The former president and CEO of a Canadian casino company and his wife are the couple accused of breaking Yukon COVID-19 rules and chartering a plane to the small community of Beaver Creek to receive doses of the Moderna vaccine.
Rodney Baker, a 55-year-old who resigned from the Great Canadian Gaming Corporation on Sunday, and Ekaterina Baker, a 32-year-old aspiring actress, both received tickets at the Whitehorse airport on Jan. 21, according to court records.
Yukon Community Services Minister John Streicker told CBC Monday the couple arrived in Whitehorse on Jan. 19. However, instead of completing a mandatory 14-day self-isolation period, the Bakers on Jan. 21 chartered a flight to Beaver Creek, a community of about 100 people roughly 450 kilometres northwest of Whitehorse near the Alaska border.
There, according to Streicker, they took advantage of a mobile vaccination clinic that was administering the first doses of the Moderna vaccine to locals, claiming that they were new employees at an area motel.
The pair are accused of violating the territorial Civil Emergency Measures Act (CEMA) by failing to self-isolate and failing to adhere to entry declarations.
The CBC has reached out to both Bakers for comment but, as of publication, had not received any replies.
Rodney Baker, who also goes by Rod, was appointed president of the Great Canadian Gaming Corporation in 2010 and then CEO in 2011. The corporation owns more than 20 casinos in British Columbia, Ontario, New Brunswick and Nova Scotia and, last year, became embroiled in an inquiry looking into allegations of corruption and money-laundering in B.C. casinos.
Great Canadian Gaming spokesperson Chuck Keeling told CBC in an email on Monday that the company “does not comment on personnel matters.” However, he wrote that it “strictly follows all directives and guidance issued by public health authorities in each jurisdiction where we operate.”
Ekaterina Baker, meanwhile, is a Russian-born actress who, according to her IMDB page, appeared in a handful of films last year.
According to social media posts, the couple married in 2017.
The couple raised suspicions in Beaver Creek when they asked for a ride to the airport afterwards.
“And people were like, ‘Well, why would you be going to the airport?'” Minister Streicker said.
“And so that’s when the CEMA enforcement unit got called and said, ‘Hey, who’s this couple that may be flying back? You should check to see whether they really are here in the territory.”
Members of the mobile clinic team also called the motel, according to Streicker, who told them the couple didn’t work there.
CEMA officers were able to identify the couple via their entry declaration forms — everyone who enters Yukon from another jurisdiction is required to fill one out — and went to the Whitehorse airport, after the couple’s chartered plane returned.
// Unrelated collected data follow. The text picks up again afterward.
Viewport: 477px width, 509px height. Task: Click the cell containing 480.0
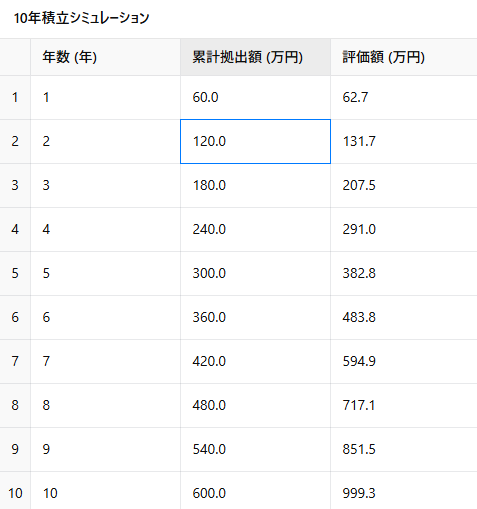255,405
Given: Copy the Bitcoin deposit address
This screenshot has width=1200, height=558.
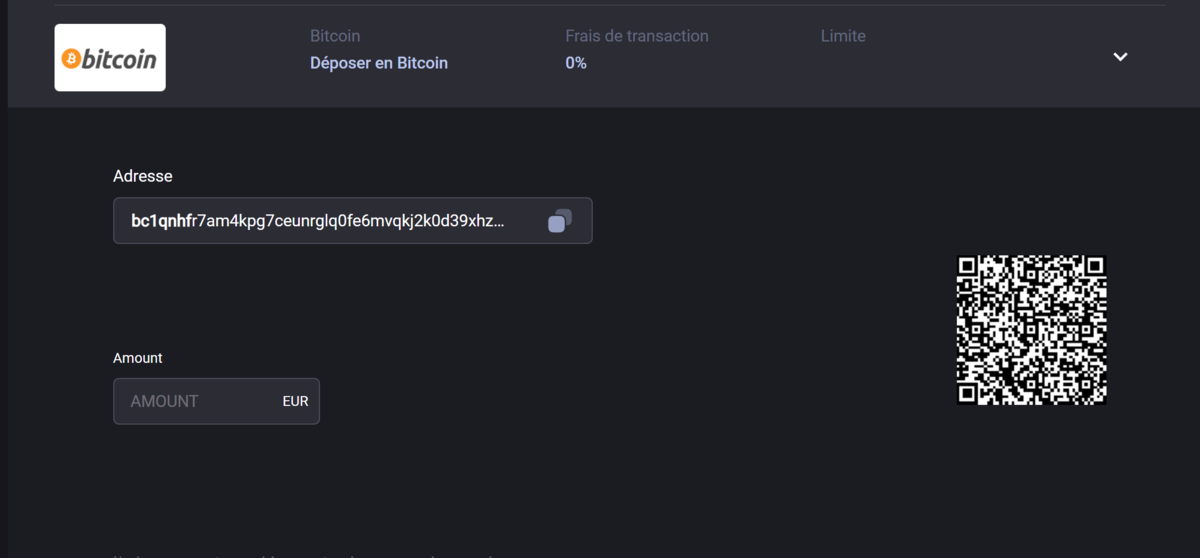Looking at the screenshot, I should point(560,221).
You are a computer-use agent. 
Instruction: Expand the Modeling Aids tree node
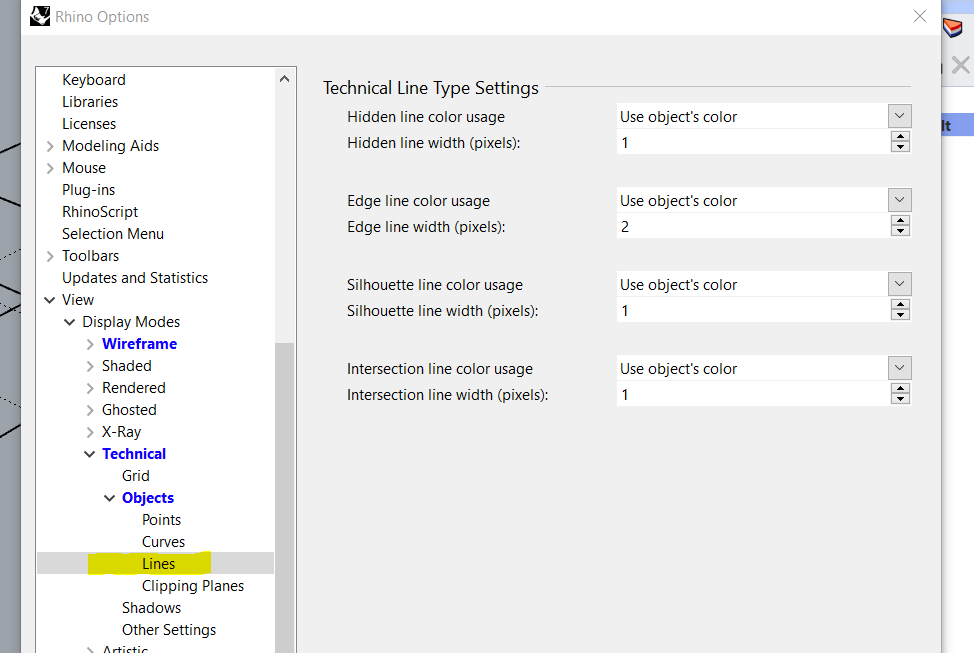coord(50,146)
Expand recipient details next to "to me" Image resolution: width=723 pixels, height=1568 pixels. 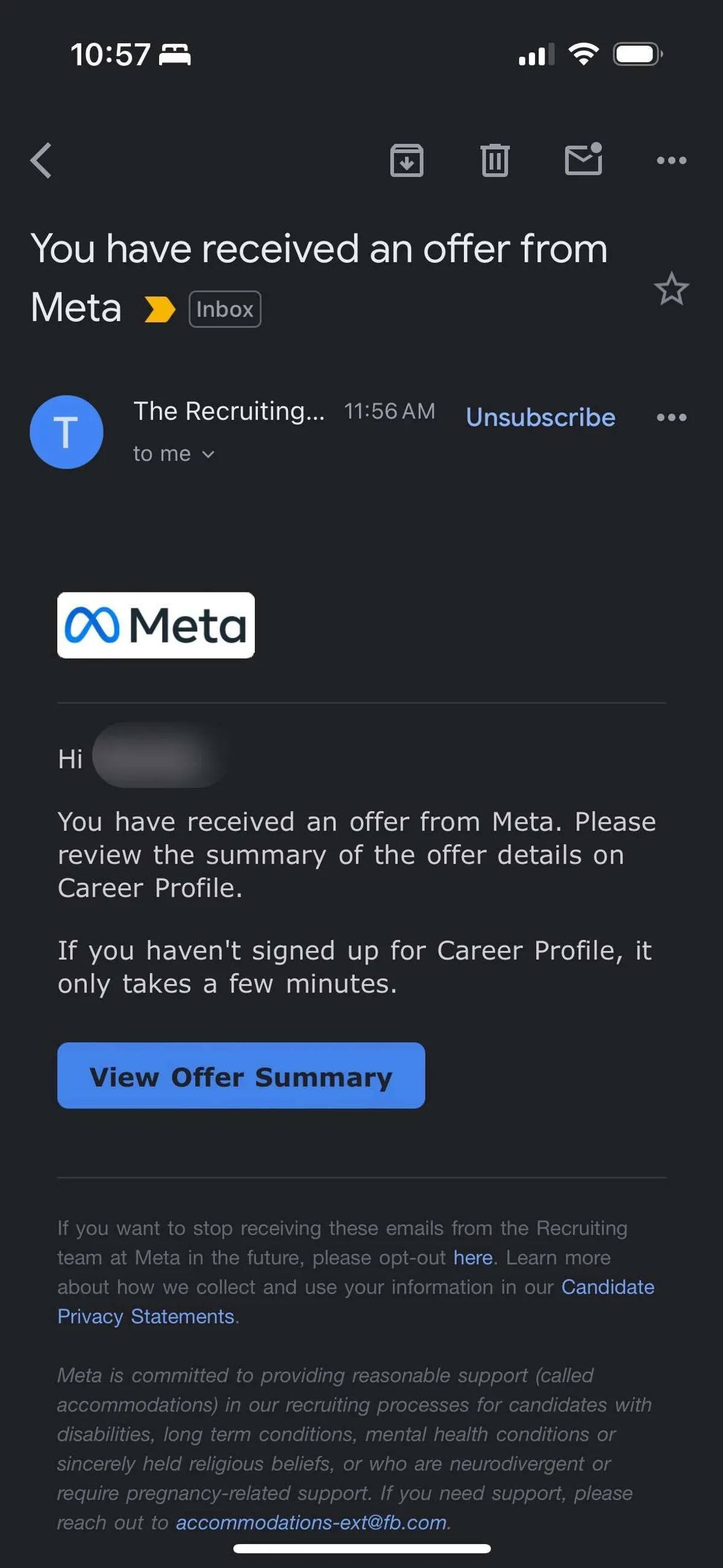(208, 454)
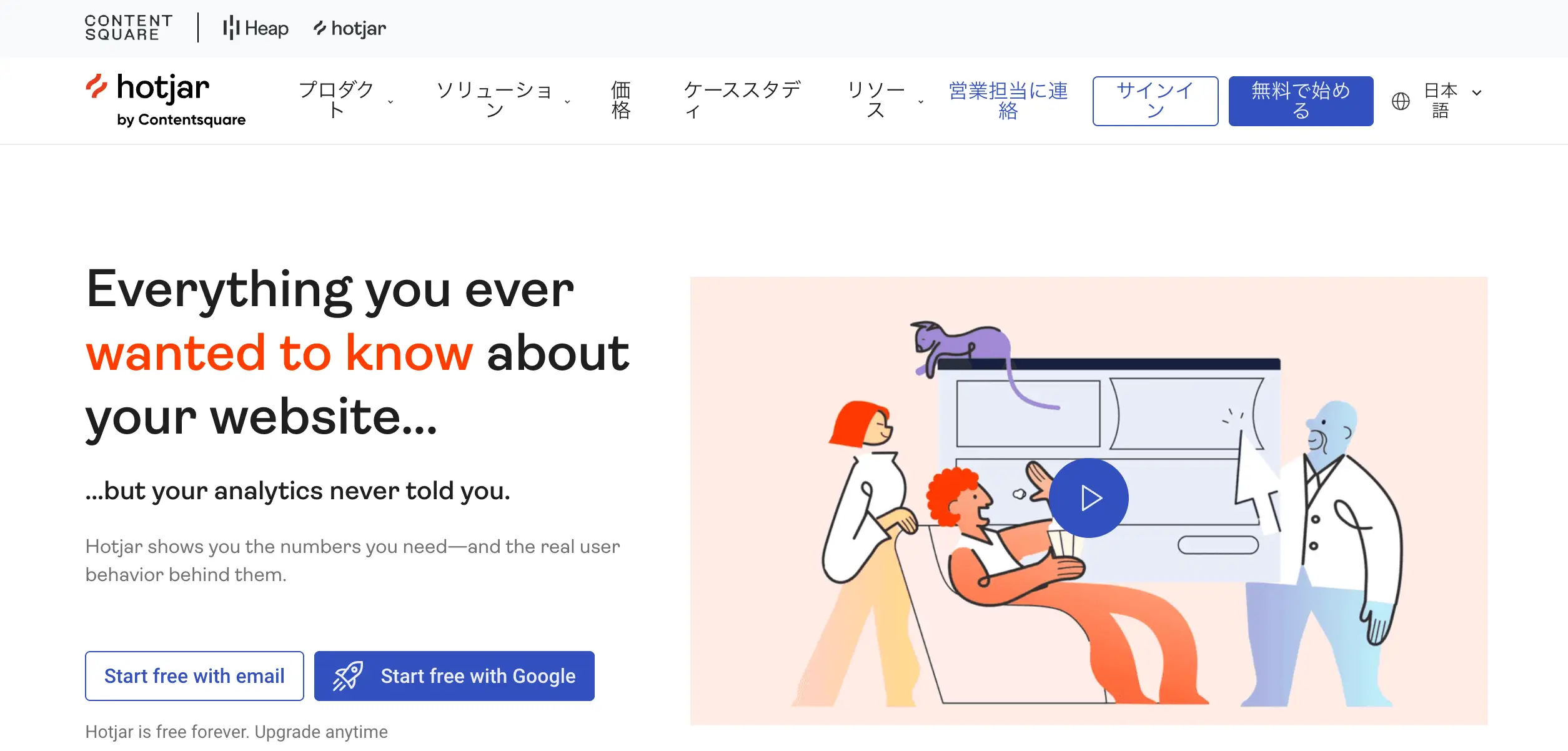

Officers then went to the hotel where the two were supposed to be self-isolating, but found they’d already checked out. Officers returned to the airport and located the couple as they were getting ready to leave the territory, Streicker said.
The tickets list the Bakers as sharing an address in downtown Vancouver, although social media posts appear to indicate that they split their time between B.C. and Toronto.
Meanwhile, White River First Nation, whose government office is located in Beaver Creek, issued a statement over the weekend condemning the couple’s actions and calling for harsher penalties.
The statement also slammed the Yukon government’s communications protocols, noting that the First Nation first learned about the incident from the “news media” instead of the Yukon government.
Streicker, in his interview Monday, said he took responsibility for the failure to immediately contact the First Nation and that he and the territory’s chief medical officer of health have since spoken to the First Nation’s leadership.
CEMA violations come with a maximum penalty of a $500 fine per charge, six months’ jail or both. The couple has 30 days to either pay the fine or plead not guilty and request a trial.
Streicker also said the territory is working on making tighter policies to avoid a similar incident — the likelihood of which he deemed to be low — from happening again.
For example, in the case of this couple, one had presented an Ontario health card, and the other had a B.C. health card, he said. Those wouldn’t have necessarily prevented them from getting a vaccine as there are many out-of-territory workers in the North.
But he said the territory has obtained sample copies of all other provincial and territorial health care cards to be kept with the mobile vaccine units so that the units can determine valid health care cards, “in case someone’s trying to fake that.”
The territory is also working on ways to find supporting evidence that someone is actually employed.
“All that is being sorted out by the team right now to try and figure out how to keep everybody safe,” Streicker said.
He added the incident was shocking, but that they don’t think it will happen again.
“We just didn’t anticipate that anyone would go to this length to effectively deceive the team to get vaccinated, and I think we all felt pretty offended at the whole thing,” Streicker said.
“But we will put in place additional procedures … I don’t imagine that this is going to repeat itself.”